The causal chain is simple: a loan entered below 1.6× floor has a liquidation price below the floor. The floor has never closed below. Therefore the loan has never been liquidated.
This is not a statistical regularity — it is a mechanical consequence of the floor’s documented structural properties. The two papers are complementary: the Reflecting Barrier establishes why the floor holds; the 1.6× Floor Rule establishes what that means for loan safety.
Limitations
Intraday prices. The test uses daily closes. Lending platforms that mark positions to intraday prices may liquidate loans that would not appear as failures in this test. The March 2020 flash crash briefly traded below the published floor without closing there — an intraday test would show different results for that episode.
Floor definition sensitivity. The test uses floor_current (0.432× trend). Under the conservative floor (0.314×), the safe-zone ceiling at 50% LTV would be at 0.502× trend — a narrower zone with fewer qualifying entries but even stronger historical backing.
Platform-specific LTV ratios. Liquidation ratios vary by platform. Ledn uses 80% LTV for liquidation on standard loans. The 0.625× multiplier assumes a 50% initial LTV with 80% liquidation trigger. Users on platforms with different structures should recompute the safe entry ceiling using the formula in the derivation section.

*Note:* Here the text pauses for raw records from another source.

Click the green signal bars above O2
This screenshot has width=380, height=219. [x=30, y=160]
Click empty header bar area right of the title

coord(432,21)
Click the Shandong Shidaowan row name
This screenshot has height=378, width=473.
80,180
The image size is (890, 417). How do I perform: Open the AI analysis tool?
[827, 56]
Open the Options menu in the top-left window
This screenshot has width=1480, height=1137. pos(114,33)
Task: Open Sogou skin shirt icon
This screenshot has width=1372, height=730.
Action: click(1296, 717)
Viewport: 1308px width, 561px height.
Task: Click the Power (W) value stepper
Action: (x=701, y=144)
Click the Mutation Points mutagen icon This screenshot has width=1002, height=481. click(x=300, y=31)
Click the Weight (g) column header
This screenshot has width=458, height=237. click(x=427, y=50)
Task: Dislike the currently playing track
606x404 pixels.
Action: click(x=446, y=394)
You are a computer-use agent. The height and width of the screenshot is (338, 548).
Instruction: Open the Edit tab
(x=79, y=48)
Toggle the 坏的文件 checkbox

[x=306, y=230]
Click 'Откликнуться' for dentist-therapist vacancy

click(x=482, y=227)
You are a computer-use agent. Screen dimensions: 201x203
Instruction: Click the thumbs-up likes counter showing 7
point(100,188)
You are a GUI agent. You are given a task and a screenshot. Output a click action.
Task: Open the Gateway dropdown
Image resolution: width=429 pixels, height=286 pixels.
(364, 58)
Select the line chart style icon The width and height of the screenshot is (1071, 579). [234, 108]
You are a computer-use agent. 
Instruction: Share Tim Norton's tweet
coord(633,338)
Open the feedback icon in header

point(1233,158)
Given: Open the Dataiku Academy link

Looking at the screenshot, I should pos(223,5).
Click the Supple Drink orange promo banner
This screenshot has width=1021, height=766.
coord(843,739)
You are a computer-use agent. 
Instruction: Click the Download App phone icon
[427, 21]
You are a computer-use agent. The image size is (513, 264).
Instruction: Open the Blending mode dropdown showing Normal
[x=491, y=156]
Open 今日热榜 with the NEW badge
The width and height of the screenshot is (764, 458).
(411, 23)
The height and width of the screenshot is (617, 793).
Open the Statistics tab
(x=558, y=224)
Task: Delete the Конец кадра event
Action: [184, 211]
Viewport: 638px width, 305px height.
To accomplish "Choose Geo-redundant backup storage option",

Future floor validity. The zero-failure result depends on the power law floor continuing to hold. The floor’s holding probability and truncation properties are documented empirically but are not guaranteed forward-looking. The Reflecting Barrier paper estimates that the truncation has strengthened across cycles, which supports forward extrapolation, but no structural guarantee is possible.
Related Papers
The Reflecting Barrier is the statistical foundation for this rule. The 1.6× Floor Rule is the applied consequence of the floor’s structural truncation properties.
Data: btc_historical.json, 5,713 daily closes, 2010-07-18 to 2026-03-08. Floor: floor_current = 0.432× trend. LTV assumption: 50% initial, 80% liquidation trigger (Ledn standard). Test window: 730 days. References: Cong et al. (2021); Gudgeon et al. (2020).